(Element lookup records)

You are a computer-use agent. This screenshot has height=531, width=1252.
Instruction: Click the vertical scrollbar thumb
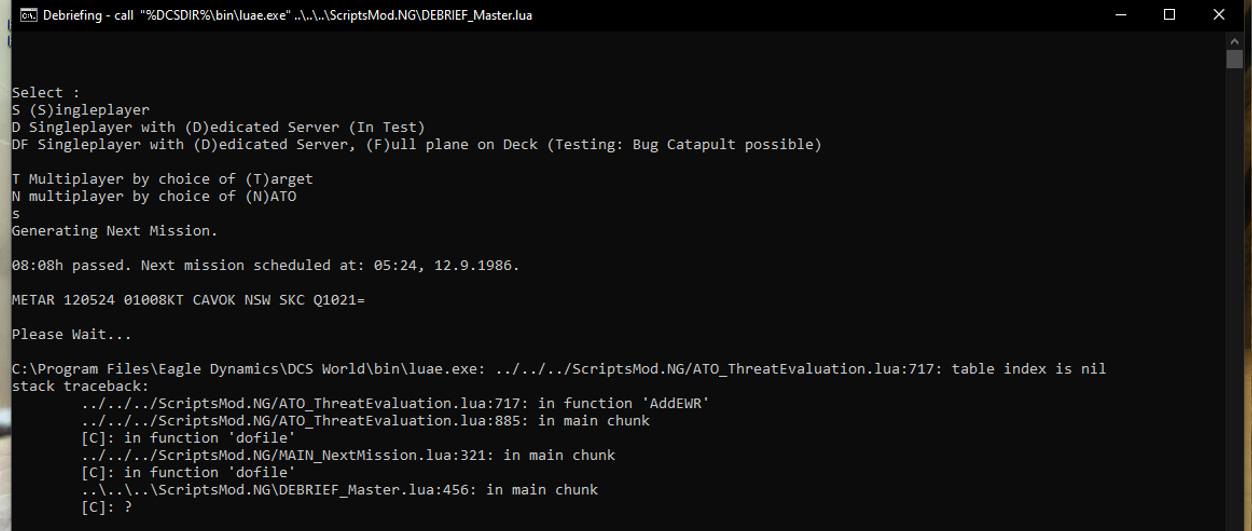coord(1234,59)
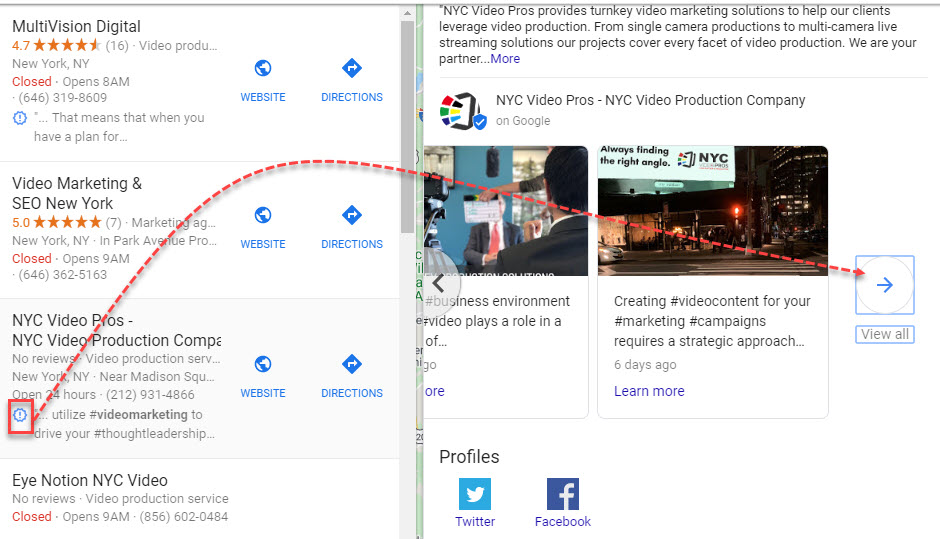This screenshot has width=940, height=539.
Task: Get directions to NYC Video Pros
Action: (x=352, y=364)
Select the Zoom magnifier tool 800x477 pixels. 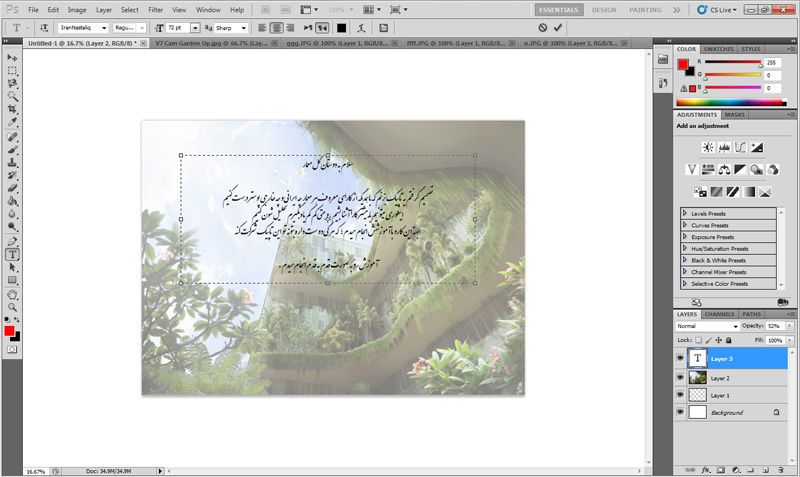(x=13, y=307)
---
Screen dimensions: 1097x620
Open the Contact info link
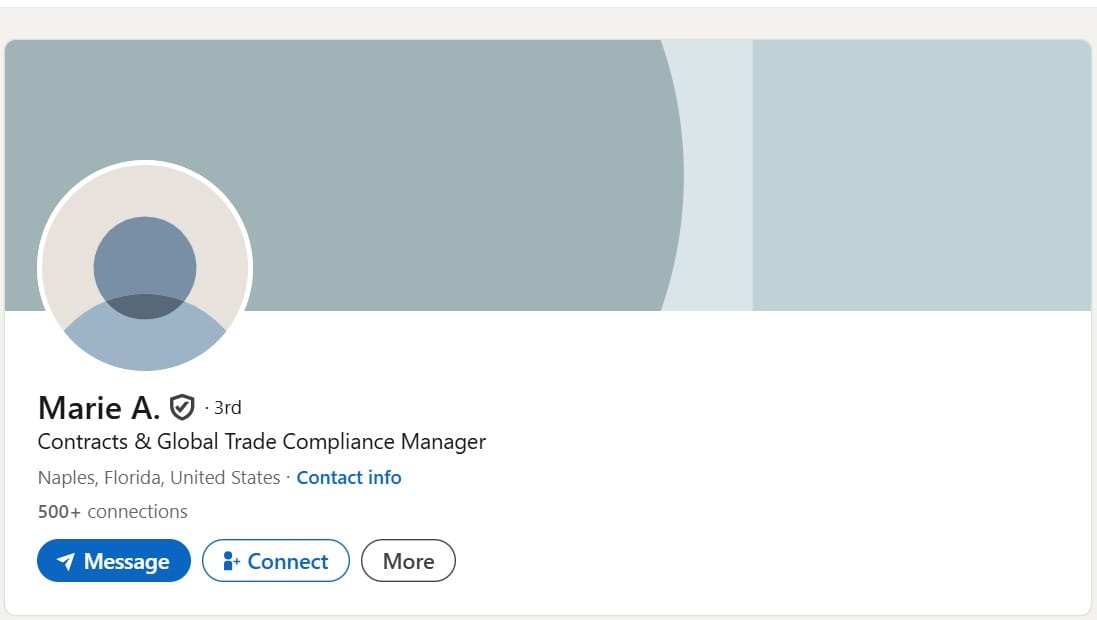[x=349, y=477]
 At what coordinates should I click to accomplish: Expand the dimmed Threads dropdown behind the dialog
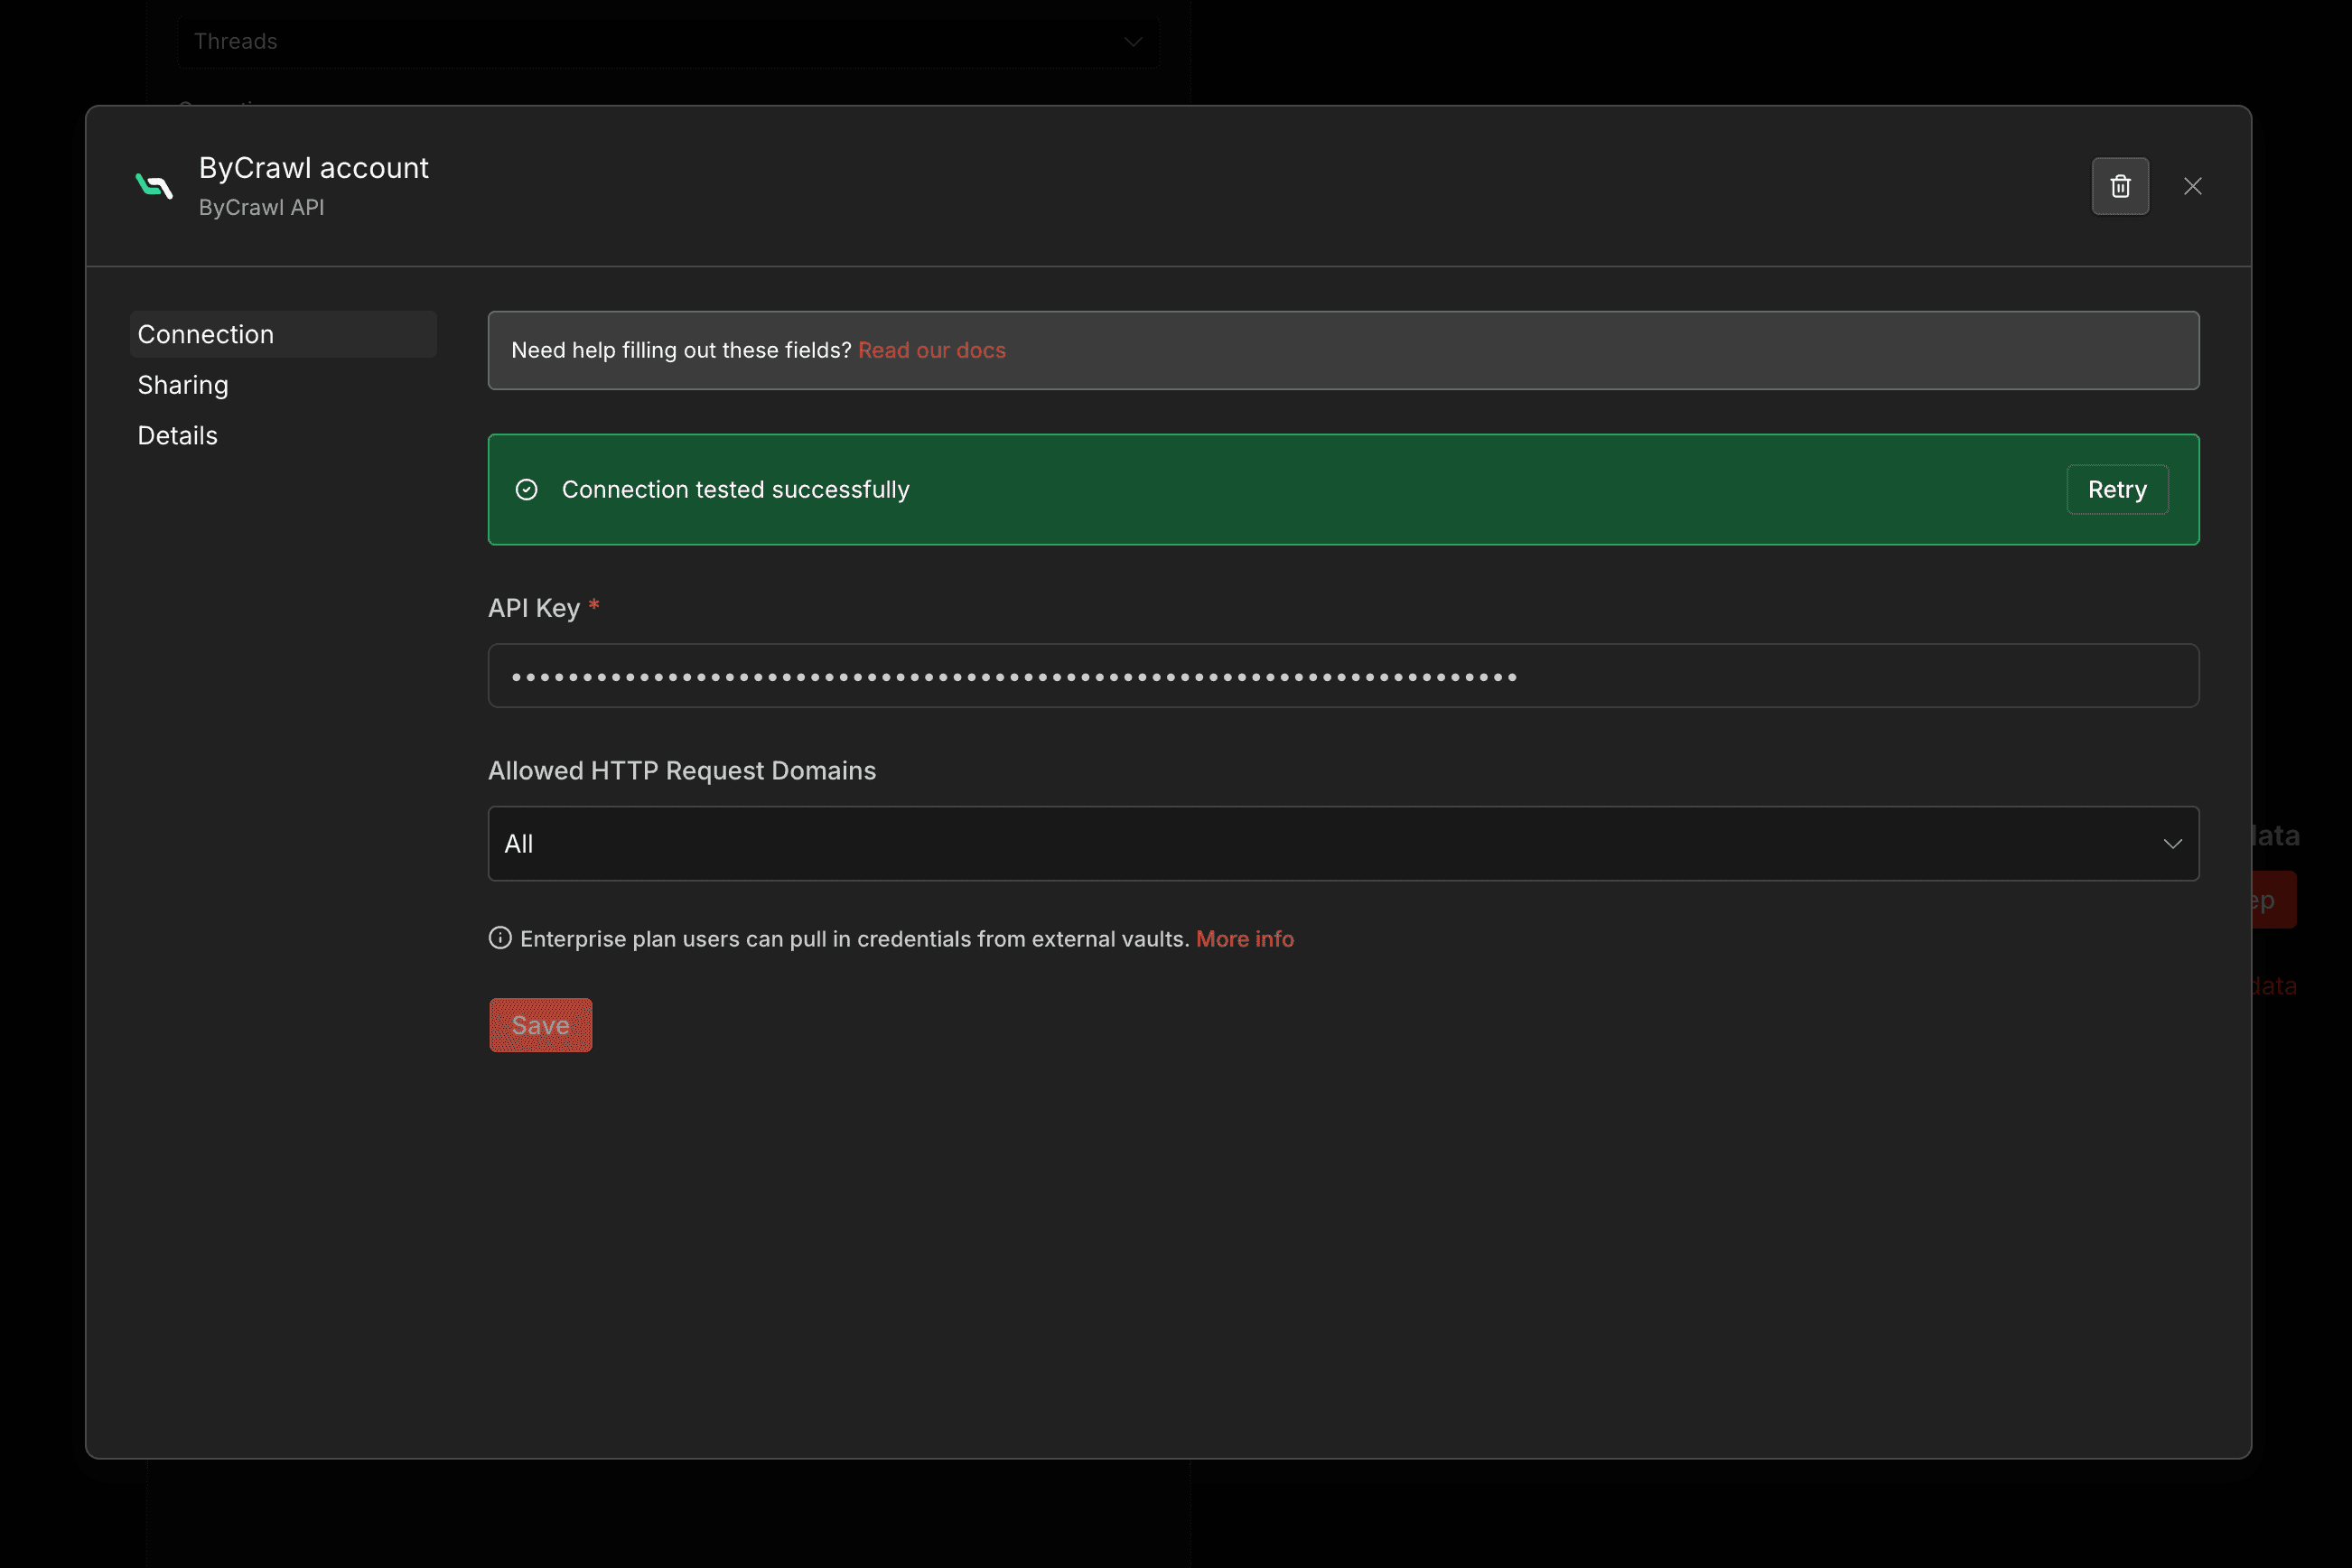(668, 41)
...
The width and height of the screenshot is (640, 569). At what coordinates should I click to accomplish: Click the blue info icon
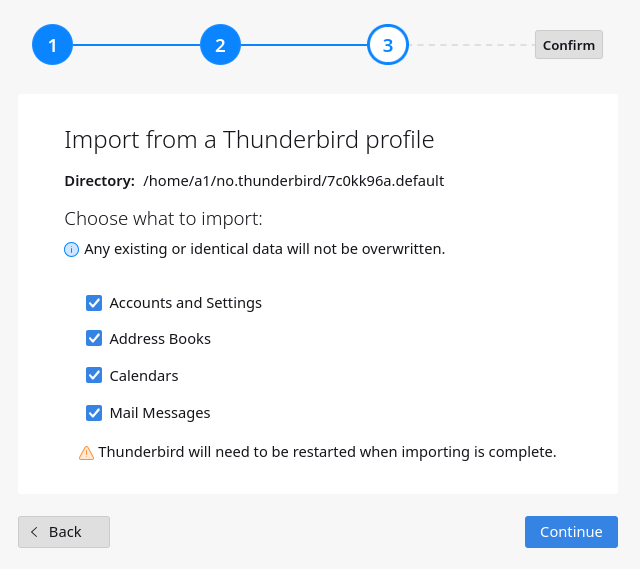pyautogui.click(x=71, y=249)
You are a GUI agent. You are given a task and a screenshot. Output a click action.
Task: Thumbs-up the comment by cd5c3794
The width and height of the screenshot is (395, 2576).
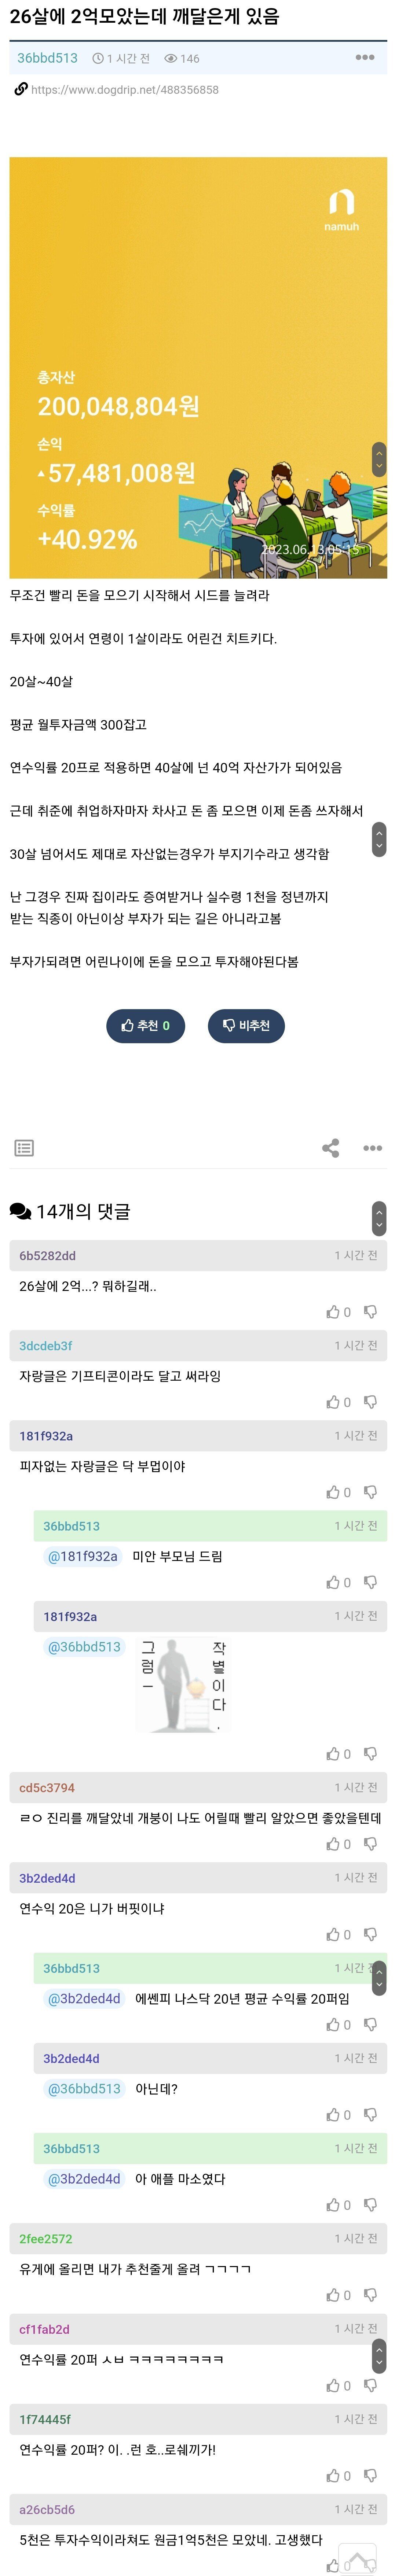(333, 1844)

**Exercise details**
Identify every line of the records above that contains the word "should", copying each such line in full. Case counts.

**The output**
 At what coordinates should I click to accomplish: Expand the dimmed Threads dropdown behind the dialog
The width and height of the screenshot is (640, 569). At what coordinates should I click to accomplish: Click the blue info icon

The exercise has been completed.